Czesi byli trzecim narodem po Amerykanach i Rosjanach w kosmosie. Czescy badacze Otto Wichterle i Drahoslav Lim opatentowali w 1963 roku metodę produkcji miękkich soczewek kontaktowych i Czesi uważani są za wynalazców soczewek kontaktowych.

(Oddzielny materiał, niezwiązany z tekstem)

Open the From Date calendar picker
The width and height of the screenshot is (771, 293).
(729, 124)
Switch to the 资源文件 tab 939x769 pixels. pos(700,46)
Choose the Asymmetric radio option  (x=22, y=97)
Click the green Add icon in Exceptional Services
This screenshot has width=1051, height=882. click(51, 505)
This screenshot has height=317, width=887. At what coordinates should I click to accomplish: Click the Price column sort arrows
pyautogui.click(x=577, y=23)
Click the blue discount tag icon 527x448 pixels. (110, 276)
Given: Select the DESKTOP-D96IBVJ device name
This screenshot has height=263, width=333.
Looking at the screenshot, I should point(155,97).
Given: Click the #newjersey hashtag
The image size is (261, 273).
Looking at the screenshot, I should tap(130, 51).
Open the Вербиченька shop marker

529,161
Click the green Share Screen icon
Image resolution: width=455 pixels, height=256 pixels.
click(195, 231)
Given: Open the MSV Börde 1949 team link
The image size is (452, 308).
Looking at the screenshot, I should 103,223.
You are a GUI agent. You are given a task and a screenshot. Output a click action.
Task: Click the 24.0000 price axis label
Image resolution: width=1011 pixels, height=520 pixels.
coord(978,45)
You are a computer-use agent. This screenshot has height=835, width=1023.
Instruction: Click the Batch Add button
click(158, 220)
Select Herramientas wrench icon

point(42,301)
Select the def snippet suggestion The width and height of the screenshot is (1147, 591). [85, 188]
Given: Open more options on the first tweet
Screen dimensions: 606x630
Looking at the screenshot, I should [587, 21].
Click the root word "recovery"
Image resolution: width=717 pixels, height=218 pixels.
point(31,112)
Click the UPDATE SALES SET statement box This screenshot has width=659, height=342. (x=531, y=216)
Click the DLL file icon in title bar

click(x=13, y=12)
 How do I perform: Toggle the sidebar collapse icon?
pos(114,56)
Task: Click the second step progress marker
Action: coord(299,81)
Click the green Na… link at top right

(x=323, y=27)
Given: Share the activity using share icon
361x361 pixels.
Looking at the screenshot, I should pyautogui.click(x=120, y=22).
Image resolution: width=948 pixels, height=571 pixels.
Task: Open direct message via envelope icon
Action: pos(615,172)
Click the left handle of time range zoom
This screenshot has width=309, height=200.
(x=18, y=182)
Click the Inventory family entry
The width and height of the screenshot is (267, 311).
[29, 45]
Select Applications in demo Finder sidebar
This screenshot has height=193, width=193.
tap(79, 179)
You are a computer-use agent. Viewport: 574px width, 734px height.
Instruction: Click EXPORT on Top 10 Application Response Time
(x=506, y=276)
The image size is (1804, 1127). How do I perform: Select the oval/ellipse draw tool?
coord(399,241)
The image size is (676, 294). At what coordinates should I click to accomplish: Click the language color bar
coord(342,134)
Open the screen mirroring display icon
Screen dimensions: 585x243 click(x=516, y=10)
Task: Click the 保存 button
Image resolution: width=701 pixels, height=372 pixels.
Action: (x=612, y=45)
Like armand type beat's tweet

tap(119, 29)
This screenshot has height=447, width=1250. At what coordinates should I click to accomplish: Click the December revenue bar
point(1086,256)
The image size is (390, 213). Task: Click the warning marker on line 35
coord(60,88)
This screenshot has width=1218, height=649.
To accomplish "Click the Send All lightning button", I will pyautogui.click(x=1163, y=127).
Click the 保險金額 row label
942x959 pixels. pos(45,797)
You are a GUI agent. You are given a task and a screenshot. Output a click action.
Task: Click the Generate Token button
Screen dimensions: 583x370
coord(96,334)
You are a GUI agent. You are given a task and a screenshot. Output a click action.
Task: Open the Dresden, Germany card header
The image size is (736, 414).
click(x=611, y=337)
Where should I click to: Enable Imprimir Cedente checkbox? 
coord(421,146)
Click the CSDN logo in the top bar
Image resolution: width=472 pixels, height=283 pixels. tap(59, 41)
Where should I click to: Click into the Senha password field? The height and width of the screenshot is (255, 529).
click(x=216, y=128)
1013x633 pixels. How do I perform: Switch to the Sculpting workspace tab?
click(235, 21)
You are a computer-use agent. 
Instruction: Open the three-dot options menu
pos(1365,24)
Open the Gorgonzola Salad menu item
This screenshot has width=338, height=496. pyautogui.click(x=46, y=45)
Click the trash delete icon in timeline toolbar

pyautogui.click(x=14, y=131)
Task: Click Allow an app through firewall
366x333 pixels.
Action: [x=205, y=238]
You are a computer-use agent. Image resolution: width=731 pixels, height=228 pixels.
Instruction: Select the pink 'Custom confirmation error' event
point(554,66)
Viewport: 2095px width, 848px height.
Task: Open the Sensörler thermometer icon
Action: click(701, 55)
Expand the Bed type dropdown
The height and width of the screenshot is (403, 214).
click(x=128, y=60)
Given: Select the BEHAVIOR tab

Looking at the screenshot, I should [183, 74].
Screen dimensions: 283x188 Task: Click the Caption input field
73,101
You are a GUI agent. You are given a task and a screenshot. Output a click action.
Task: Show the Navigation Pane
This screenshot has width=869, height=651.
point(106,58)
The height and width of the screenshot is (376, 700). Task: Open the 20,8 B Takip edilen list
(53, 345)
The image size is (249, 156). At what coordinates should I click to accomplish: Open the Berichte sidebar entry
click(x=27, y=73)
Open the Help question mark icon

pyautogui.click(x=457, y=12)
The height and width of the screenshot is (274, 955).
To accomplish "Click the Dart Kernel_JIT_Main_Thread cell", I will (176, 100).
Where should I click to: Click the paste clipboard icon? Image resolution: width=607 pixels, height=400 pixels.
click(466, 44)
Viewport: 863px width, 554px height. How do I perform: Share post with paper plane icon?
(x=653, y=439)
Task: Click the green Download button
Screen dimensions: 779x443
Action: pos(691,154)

Kostka cukru została wynaleziona w czeskiej miejscowości Dačice.
Do Muzeum Srebra jednakże nie poszliśmy uznając, że przy jednodniowym wypadzie do Kutnej Hory to akurat możemy sobie odpuścić. Zarówno wystawę, jak i trasę podziemną po średniowiecznej kopalni srebra... Ta ostatnia była rozważana jako awaryjny plan na wypadek ulewy, ale deszcz nas oszczędził . Tak więc, pod ziemię idźcie sobie do Maslinkowej relacji
Ostatnio edytowano 09.04.2020 10:22 przez dangol, łącznie edytowano 1 raz
Dziękuję Danusiu za piękny przewodnik po tym mieście Myślę jednak , że pól dnia to stanowczo za mało na dokładniejsze zwiedzenie Kutnej Hory - półtora dnia brzmi znacznie lepiej To jednak zmienia ( po raz kolejny ) termin wyjazdu
Czas pokaże co z tych planów da się zrealizować . . .
No właśnie, czas pokaże. ... My tym razem nie mamy tak dokładnego planu jak na zeszłoroczną Rumunię, ale też realia wycieczki będą inne. Jedziemy tylko we dwoje, więc nie trzeba będzie dyscyplinować większego grona . na ile sami się zmobilizujemy? Hmmm... Może się okazać, że plaże wygrają z zabytkami
Do katedry św. Barbary doprowadziła nas najbardziej imponująca część uliczki Barborskiej, z jednej strony zabudowana olbrzymim gmachem Kolegium Jezuickiego, a z drugiej wielkimi posągami świętych.
Jezuitská kolej powstawała od roku 1667 do około połowy XVIII wieku. Architektura jest raczej surowa, zgodnie z zasadami zakonu jezuickiego, tylko barokowa fasada jest odbiega od reszty budowli.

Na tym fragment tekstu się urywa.